En hommage à nos maîtres et à nos sources

 

Le Théâtre du Soleil accueille 22 artistes des écoles Kita et Izumi - Kinué Oshima et sa famille, Tadashi Ogasawara et son fils Hiroaki

 

 

 Dans le champ artistique traditionnel, le théâtre Nô continue de frapper par son irréductible singularité. Mêlant des éléments de rituels anciens avec une forme théâtrale, elle étonne à la fois par son austérité toute aristocratique, son économie de gestes, une musique qui, pour être quasi omniprésente, n'en est pas moins – du moins sur le plan instrumental – réduite à quelques notes espacées. Cette sécheresse stylistique se combine pourtant à une dimension quasi primitive, représentée par ces étonnantes vocalisations, plus proches d'éructations que du chant. On croit y voir une parenté avec le théâtre balinais ou javanais, quand un chanteur prenant en charge les mots des personnages, les expriment avec une exacerbation confinant à la bouffonnerie, tant la voix excède le réalisme. Par sa tenue, sa rigidité, le Nô doit sans doute sa survie, sa capacité à traverser les ages à cette improbable friction avec des formes singulières, tant son caractère épuré (des mouvements concentrés sur les déplacements des pieds, des frappes de percussions réduites) se confronte avec des styles différents, en particulier le kyogen.

 

 Dans le premier programme (A), la présence de ce style, envers du Nô, surprend agréablement, tant il a rarement été donné à Paris de voir cette forme dans une durée aussi longue.
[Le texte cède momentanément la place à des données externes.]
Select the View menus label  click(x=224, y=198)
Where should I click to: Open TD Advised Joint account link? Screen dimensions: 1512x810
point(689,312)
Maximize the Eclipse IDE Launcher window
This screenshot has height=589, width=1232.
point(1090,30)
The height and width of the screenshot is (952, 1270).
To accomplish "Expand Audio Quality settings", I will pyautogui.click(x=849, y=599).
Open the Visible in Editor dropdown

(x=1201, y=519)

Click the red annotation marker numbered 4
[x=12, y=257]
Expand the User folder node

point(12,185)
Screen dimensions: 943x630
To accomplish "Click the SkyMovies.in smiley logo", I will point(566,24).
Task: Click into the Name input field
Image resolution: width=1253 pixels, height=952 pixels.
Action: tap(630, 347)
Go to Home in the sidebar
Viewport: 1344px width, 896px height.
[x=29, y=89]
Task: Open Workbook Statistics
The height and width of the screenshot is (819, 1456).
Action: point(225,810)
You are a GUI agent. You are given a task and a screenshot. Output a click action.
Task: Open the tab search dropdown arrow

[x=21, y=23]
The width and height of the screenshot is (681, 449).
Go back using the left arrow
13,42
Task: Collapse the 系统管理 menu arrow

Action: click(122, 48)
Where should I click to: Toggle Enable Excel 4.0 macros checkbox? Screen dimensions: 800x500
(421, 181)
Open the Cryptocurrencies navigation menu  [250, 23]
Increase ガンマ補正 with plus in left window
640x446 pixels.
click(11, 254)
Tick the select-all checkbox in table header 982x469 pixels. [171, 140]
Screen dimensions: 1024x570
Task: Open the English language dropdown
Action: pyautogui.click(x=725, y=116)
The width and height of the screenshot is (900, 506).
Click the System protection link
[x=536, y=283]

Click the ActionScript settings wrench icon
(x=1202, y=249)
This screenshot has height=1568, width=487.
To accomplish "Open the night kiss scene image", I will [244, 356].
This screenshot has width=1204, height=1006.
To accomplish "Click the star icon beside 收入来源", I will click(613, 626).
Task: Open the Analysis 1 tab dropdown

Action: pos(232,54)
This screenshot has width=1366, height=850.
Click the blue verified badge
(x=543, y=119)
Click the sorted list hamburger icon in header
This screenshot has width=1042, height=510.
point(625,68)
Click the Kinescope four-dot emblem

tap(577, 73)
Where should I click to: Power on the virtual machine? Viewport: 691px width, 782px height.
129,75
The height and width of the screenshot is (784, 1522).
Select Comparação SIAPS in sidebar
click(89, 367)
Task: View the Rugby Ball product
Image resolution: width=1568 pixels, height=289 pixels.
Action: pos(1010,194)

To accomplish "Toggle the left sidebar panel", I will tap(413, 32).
Considéré comme un intermède du Nô, comparé à la commedia dell'arte, le kyogen lui est contemporain, et c'est certainement le plus surprenant que de voir ces deux formes se côtoyer, comme si une dimension profane, populaire, se mêlait à un style noble. Car dans l'épisode intitulé « Un hakama pour deux », ce qui frappe c'est bien une sorte de renversement de tout ce qui est de l'ordre de la bienséance, moteur des relations entre les japonais. À partir d'un comique de répétition, les personnages en deviennent ridicules, à force de chercher à se couler dans une posture à l'écart des convenances. Découper un hakama (pantalon large) pour le porter à deux devient ainsi la métaphore désopilante de cet ordre qu'on ne cesse, dans un geste carnavalesque, de renverser.

 

 Avec « Sumidagawa «  (La rivière Sumida), écrit par le petit fils de Zeami, grand auteur de Nô, campant l'histoire d'une femme partant à la recherche de son fils enlevé par des voleurs d'enfant, on atteint à une sorte de quintessence de l'intériorité dramatique. Le plus frappant reste sans doute qu'à partir d'un temps étiré (la femme a parcouru des centaines de kilomètres avant d'embarquer pour la dernière traversée de la rivière), c'est l'impression d'une suspension qui domine, en raison de la lenteur des mouvements du Nô. C'est ainsi que, lors de la traversée de la rivière, alors que le passeur raconte l'épisode tragique s'étant déroulé un an plus tôt, c'est la réalité d'un temps immédiat qui s'impose, fondée sur une unité de temps. La durée de la traversée se confond avec le récit, resserrant son caractère tragique. Tout semble se dérouler sous nos yeux, et les scansions rythmiques, aussi espacés qu'intenses, deviennent haletants. Et quand le fantôme de l'enfant apparaît, dans toute sa flamboyance silencieuse, le raffinement du Nô, où l'excès est banni au profit d'une force évocatrice, prend alors tout son sens. Dans cette apparition inattendue, ce ne sont pas tant les signes tangibles qui comptent, mais bien l'interstice, l'espace entre les signes, comme le silence entre les sons, qui prennent tout leur sens.